Problem description
Update everything from the line containing "Given: Click Email" down to the line containing "should pyautogui.click(x=176, y=183).", changing "breadcrumb" to "navigation" and keeping all else the same. Give back only those lines, with the pictures left out.

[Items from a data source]

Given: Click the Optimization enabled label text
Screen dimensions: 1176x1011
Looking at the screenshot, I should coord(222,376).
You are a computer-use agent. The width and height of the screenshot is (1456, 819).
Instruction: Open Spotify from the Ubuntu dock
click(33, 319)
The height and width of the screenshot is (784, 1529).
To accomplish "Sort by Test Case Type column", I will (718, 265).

==

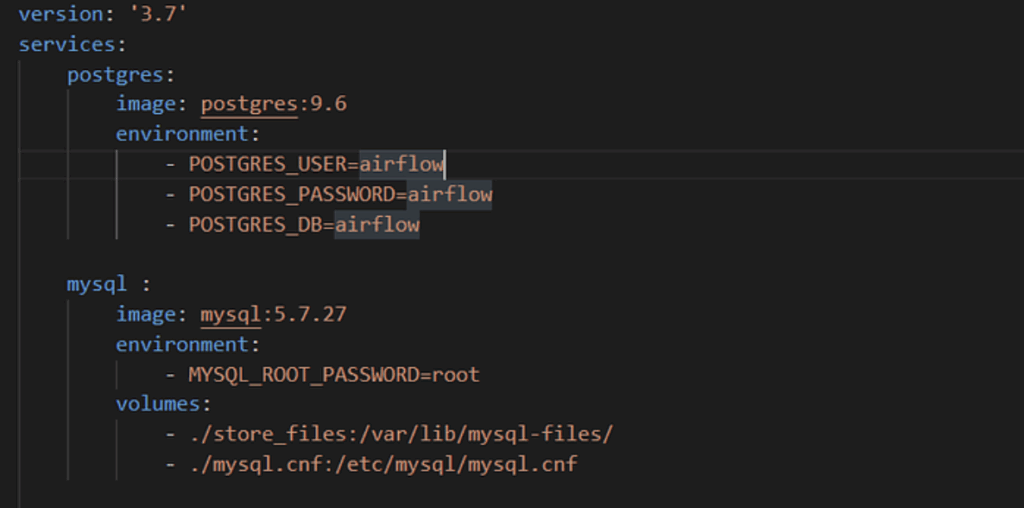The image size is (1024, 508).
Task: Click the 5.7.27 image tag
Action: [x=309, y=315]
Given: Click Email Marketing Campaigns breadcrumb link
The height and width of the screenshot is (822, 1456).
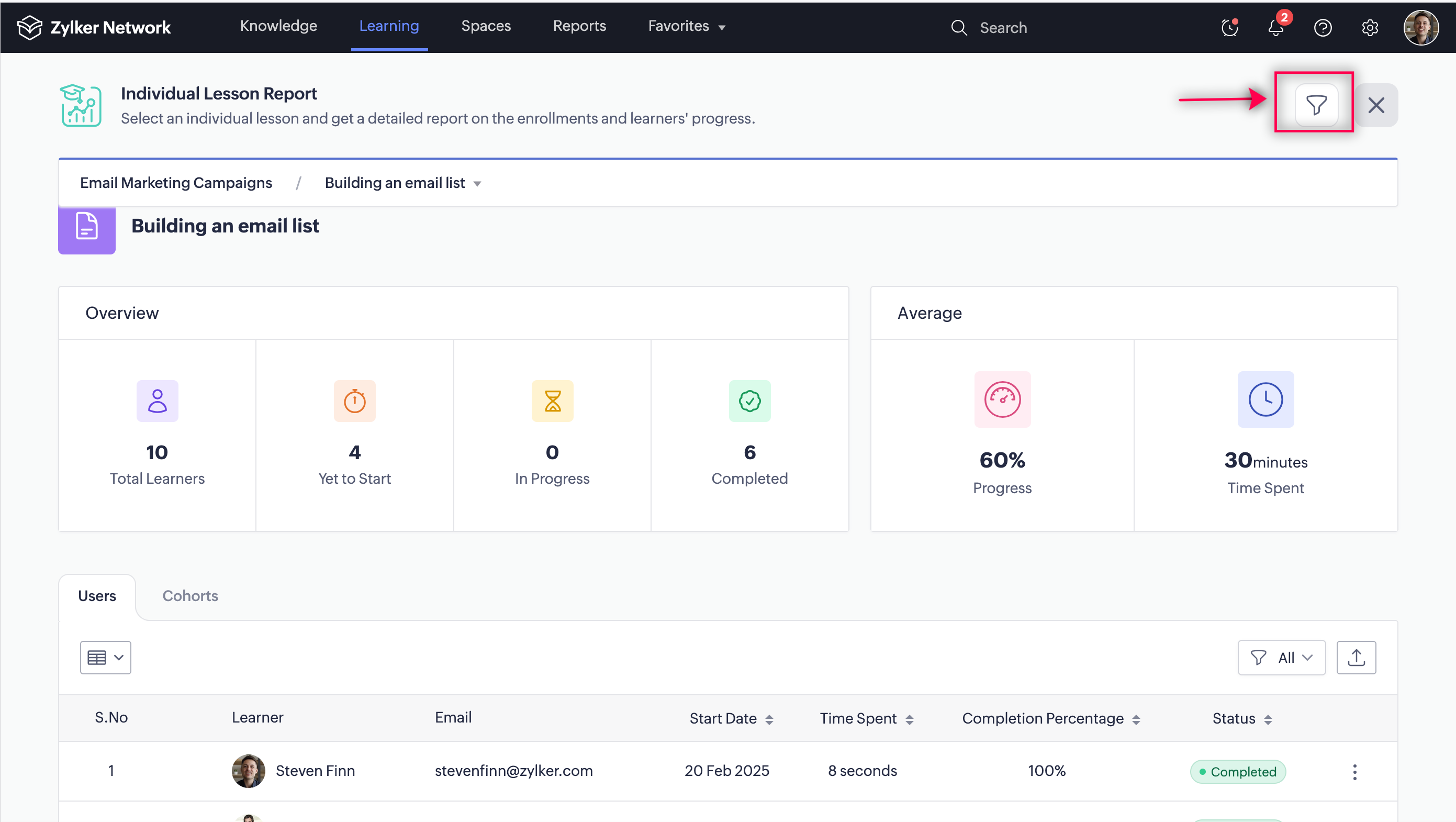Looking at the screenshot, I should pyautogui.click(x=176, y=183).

...

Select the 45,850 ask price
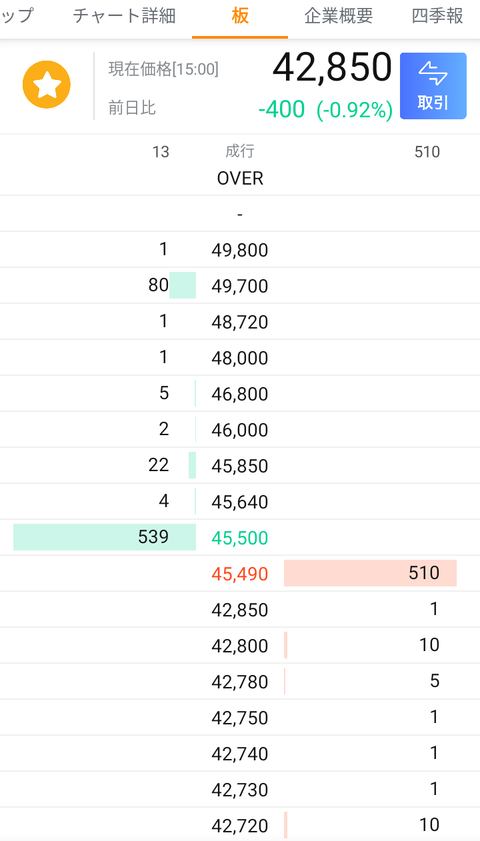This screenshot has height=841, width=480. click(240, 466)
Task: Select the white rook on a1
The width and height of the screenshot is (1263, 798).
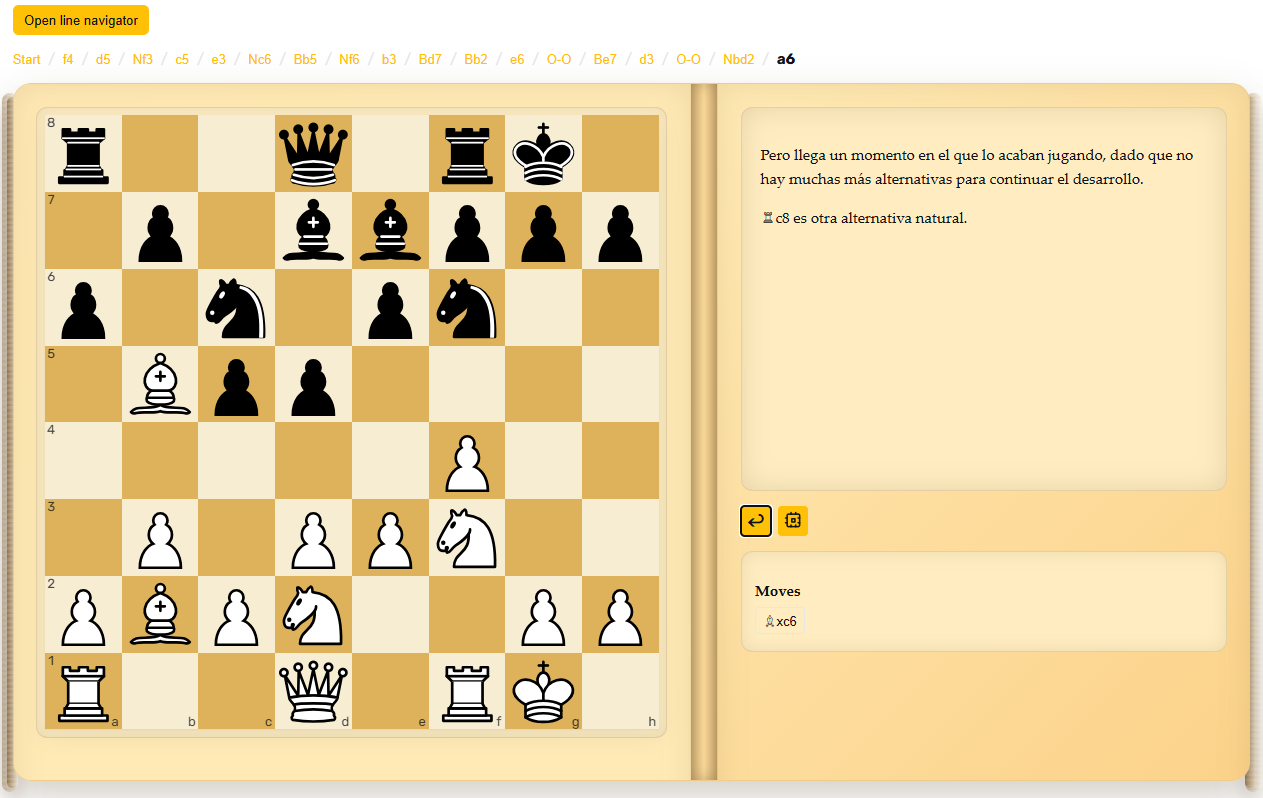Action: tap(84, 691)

Completed exercise
Given: Click Email Marketing Campaigns navigation link
The height and width of the screenshot is (822, 1456).
Looking at the screenshot, I should pyautogui.click(x=176, y=183).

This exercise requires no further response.